El S26 Ultra es, sin duda, el teléfono Android más completo del mercado. Cuenta con una excelente pantalla, una batería de larga duración, cámaras versátiles, soporte de software a largo plazo (hasta siete años) y una de las interfaces de usuario más personalizables gracias a One UI. Incluso incluye funciones exclusivas, como el lápiz óptico S Pen integrado.
Pero al intentar ser el todoterreno perfecto, evita correr riesgos. No tiene la batería más grande. No tiene el sensor de cámara más grande. No tiene la carga más rápida. No lleva ninguna categoría al límite.

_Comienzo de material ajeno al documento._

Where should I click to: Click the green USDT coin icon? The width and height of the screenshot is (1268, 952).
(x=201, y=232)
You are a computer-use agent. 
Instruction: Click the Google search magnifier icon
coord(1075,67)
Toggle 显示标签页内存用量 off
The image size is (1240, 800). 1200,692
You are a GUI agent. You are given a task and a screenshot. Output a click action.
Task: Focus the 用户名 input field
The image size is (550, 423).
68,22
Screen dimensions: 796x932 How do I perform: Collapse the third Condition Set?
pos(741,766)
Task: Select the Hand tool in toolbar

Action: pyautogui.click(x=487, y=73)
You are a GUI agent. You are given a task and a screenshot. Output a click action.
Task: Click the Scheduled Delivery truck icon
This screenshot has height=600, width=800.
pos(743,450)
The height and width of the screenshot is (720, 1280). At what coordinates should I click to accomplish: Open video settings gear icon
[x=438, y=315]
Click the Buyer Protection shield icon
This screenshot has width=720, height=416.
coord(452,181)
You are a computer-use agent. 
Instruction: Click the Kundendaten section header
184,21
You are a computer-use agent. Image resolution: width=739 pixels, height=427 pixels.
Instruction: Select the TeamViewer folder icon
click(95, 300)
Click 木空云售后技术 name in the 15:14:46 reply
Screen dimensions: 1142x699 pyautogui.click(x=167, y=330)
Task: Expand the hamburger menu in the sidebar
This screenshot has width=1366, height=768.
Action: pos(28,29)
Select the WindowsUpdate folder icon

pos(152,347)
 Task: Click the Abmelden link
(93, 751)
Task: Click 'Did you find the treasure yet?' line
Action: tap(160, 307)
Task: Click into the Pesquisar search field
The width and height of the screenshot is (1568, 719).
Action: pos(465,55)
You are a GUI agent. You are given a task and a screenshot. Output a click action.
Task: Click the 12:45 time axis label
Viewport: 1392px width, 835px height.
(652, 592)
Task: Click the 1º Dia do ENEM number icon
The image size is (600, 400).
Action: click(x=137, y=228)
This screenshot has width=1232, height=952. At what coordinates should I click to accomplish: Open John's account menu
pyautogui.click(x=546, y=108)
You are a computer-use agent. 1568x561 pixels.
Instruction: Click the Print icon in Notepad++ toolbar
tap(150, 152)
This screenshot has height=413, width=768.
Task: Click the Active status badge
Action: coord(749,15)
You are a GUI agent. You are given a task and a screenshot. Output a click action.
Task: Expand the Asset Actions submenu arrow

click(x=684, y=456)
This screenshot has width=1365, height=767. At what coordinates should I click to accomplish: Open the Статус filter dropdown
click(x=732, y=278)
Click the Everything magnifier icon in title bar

En cambio, opta por lo seguro. Y lo seguro empieza a resultar predecible. Otras marcas están experimentando de forma más audaz. Algunas apuestan por el hardware de las cámaras, otras por la tecnología de las baterías o la velocidad de carga. No todo funciona, pero genera una sensación de impulso, de progreso.
Samsung, por otro lado, está optimizando en lugar de reinventar. Esto convierte al S26 Ultra en un teléfono excelente para la mayoría de la gente. Funciona a la perfección en todos los aspectos, y para el usuario promedio, eso es precisamente lo que importa. La cámara es más que suficiente. La batería dura todo el día. El rendimiento es fluido. La experiencia es fiable.
Pero para quienes buscan algo nuevo, algo que represente un gran avance, se queda corto. La ironía reside en que el S26 Ultra demuestra la madurez que han alcanzado los smartphones. Las diferencias entre generaciones se reducen. La necesidad de actualizar el teléfono cada año está desapareciendo.
Y tal vez esa sea la verdadera conclusión.
El Galaxy S26 Ultra no es una mala actualización. Simplemente no es necesaria. Porque cuando las mayores innovaciones parecen funciones que podrían haberse resuelto con una actualización de software, es señal de que la carrera por el buque insignia ya no se trata de grandes avances.
Se trata de mantener la perfección. Y la perfección, al parecer, puede ser un poco aburrida.